On se rappelle que, de son côté, Sallenauve s’était promis de se laisser doucement aller au courant, d’ailleurs médiocrement impétueux, qui l’entraînait vers madame de l’Estorade. Accueilli avec plaisir et empressement, il devint bientôt intime dans la maison, ainsi donc d’elle-même la situation inclinait à devenir périlleuse.

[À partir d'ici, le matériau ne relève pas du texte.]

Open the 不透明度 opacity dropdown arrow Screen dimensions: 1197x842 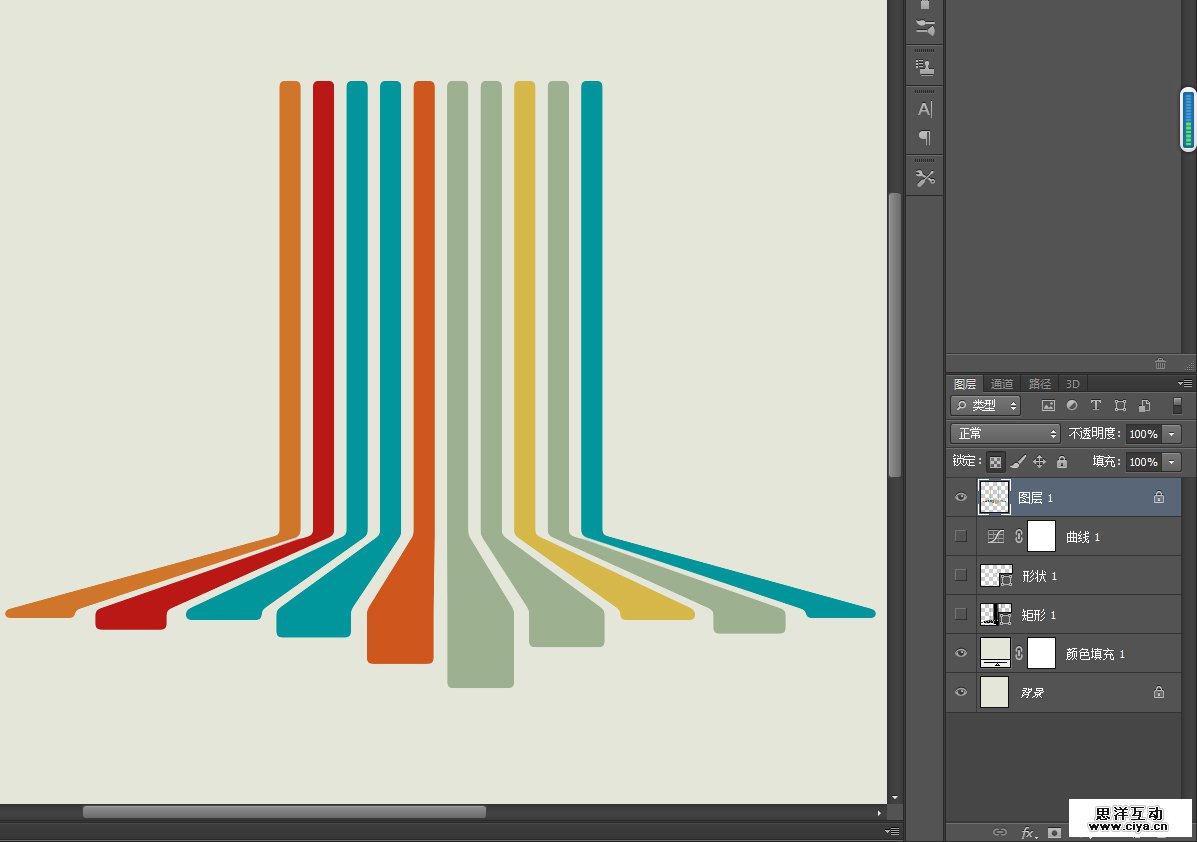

Mais en voyant notre cher député, bientôt appelé à rendre à madame de l’Estorade, dans la personne d’un de ses enfants, un nouveau et plus signalé service, on se demandera s’il était possible qu’un simple niveau de bonnes et amicales relations pût longtemps se maintenir entre eux.

Un jour, comme Sallenauve arrivait dans l’après-midi chez madame de l’Estorade, celle-ci étant absente, il fut reçu par Naïs qui vint à lui dans un grand émoi et lui dit :

— Oh ! quel bonheur que vous voilà ! j’allais envoyer Lucas à Ville-d’Avray ; il n’y a que vous qui pouvez nous sauver.

Naïs, tranchant de la maîtresse de maison, et parlant d’envoyer chez Sallenauve un exprès, lui parut d’abord quelque chose d’assez plaisant, bien que, par ses faiblesses pour sa fille, madame de l’Estorade ne rendît pas cette étrangeté tout à fait invraisemblable.

Mais il vit que la chose était sérieuse quand Naïs ajouta :

— Figurez-vous qu’Armand veut se battre en duel !…

Armand, le frère aîné de Naïs, avait quinze ans passés, mais accusait par sa taille quelques années de plus. Il était encore au collège, et, fort développé du côté de l’intelligence, comme le lecteur peut s’en souvenir, il avait beaucoup d’amour-propre et se donnait des airs d’homme. On pouvait donc donner créance à quelque coup de tête dans le genre de celui dont sa sœur lui prêtait la pensée.